[Dataset records Boundary: Start]

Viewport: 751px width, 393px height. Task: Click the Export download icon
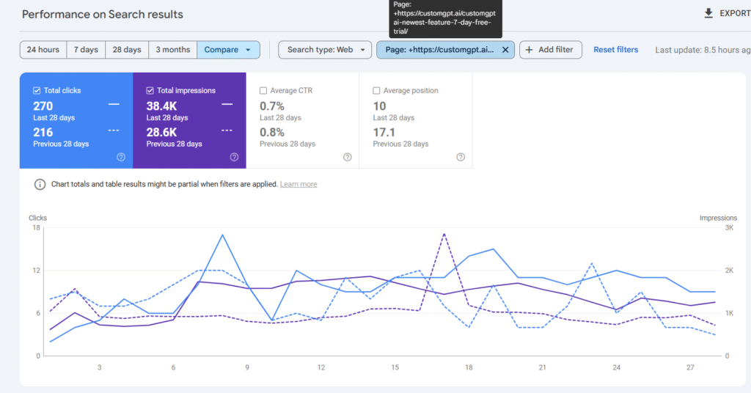[x=708, y=13]
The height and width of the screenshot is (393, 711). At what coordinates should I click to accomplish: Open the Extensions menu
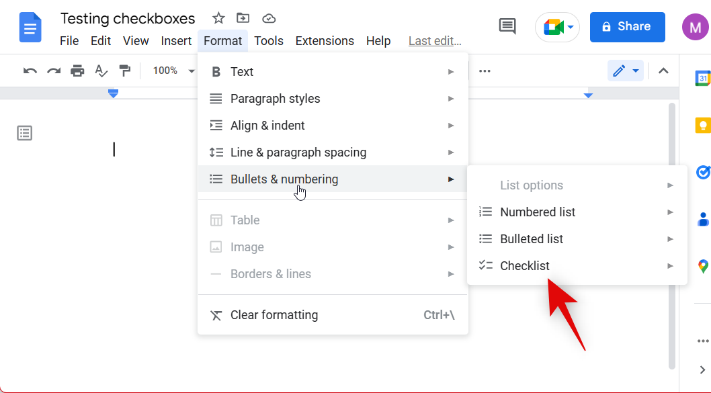[325, 40]
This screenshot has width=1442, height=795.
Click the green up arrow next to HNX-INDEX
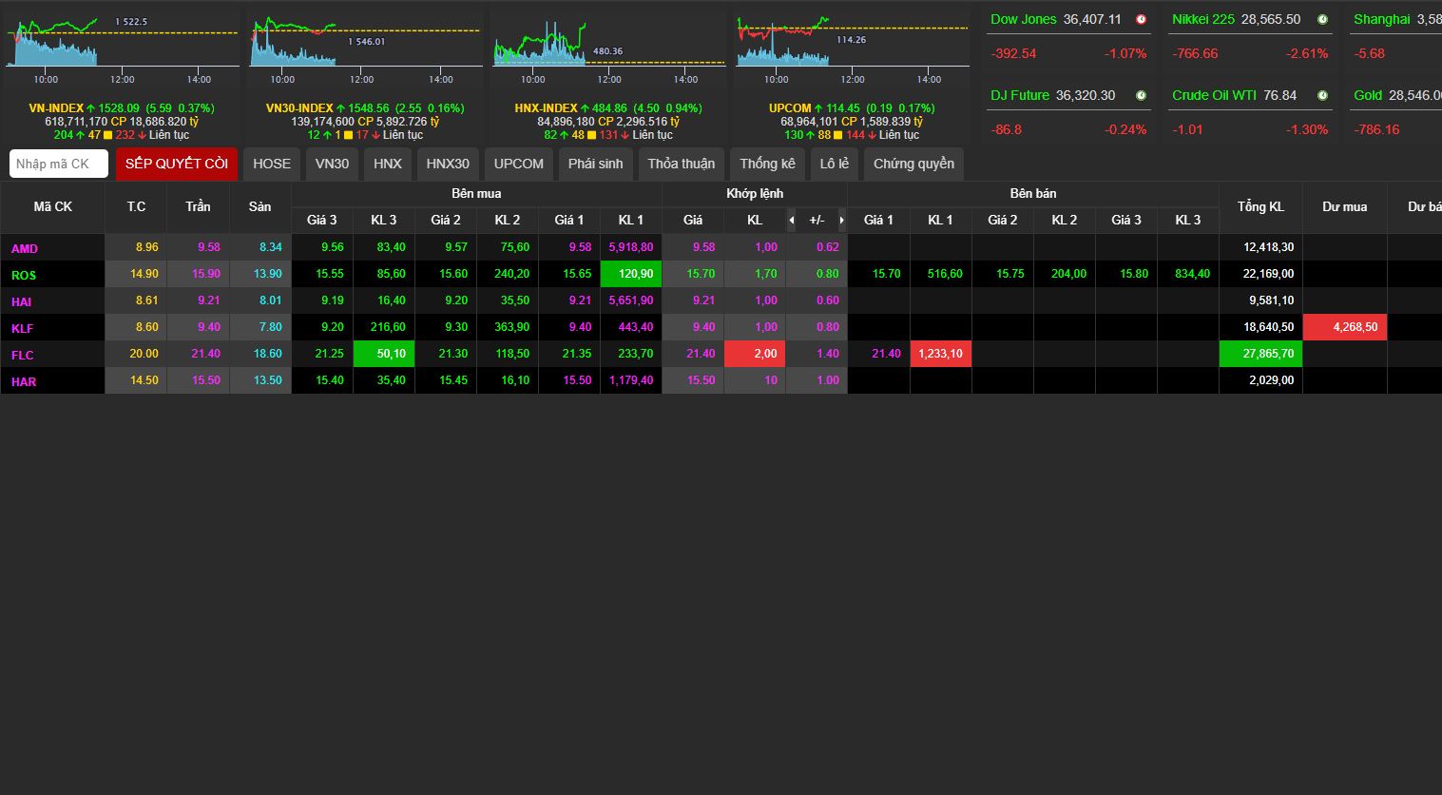pyautogui.click(x=586, y=108)
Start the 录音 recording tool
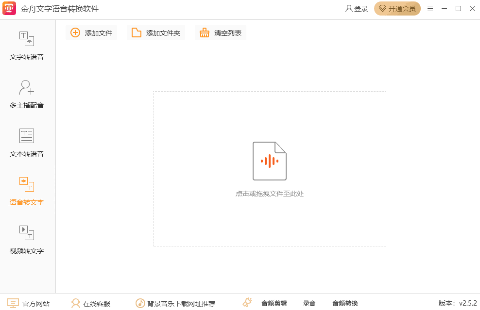Screen dimensions: 480x310 pos(309,303)
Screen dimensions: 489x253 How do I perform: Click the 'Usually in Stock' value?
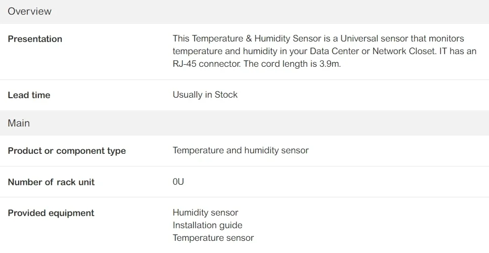[205, 95]
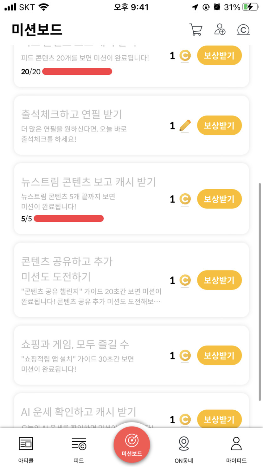Screen dimensions: 263x467
Task: Tap the coin icon in 쇼핑과 게임 mission
Action: pos(185,355)
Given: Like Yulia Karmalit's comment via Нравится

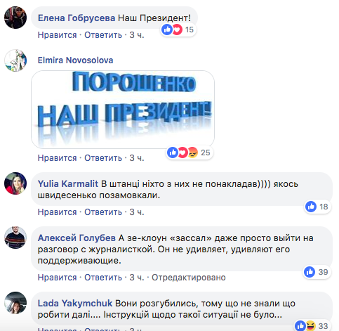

[Dataset records Boundary: End]

Would you write out all of the records exactly, omitting the pictures?

Viewport: 751px width, 393px height. Task: Click the Export download icon
[x=708, y=13]
The height and width of the screenshot is (393, 711). At what coordinates should I click to accomplish: Open the Extensions menu
[325, 40]
This screenshot has width=1442, height=795.
Click the green up arrow next to HNX-INDEX
pyautogui.click(x=586, y=108)
Start the 录音 recording tool
Screen dimensions: 480x310 pos(309,303)
Screen dimensions: 489x253 How do I perform: Click the 'Usually in Stock' value?
[205, 95]
Screen dimensions: 263x467
Task: Tap the coin icon in 쇼핑과 게임 mission
Action: pos(185,355)
Given: Like Yulia Karmalit's comment via Нравится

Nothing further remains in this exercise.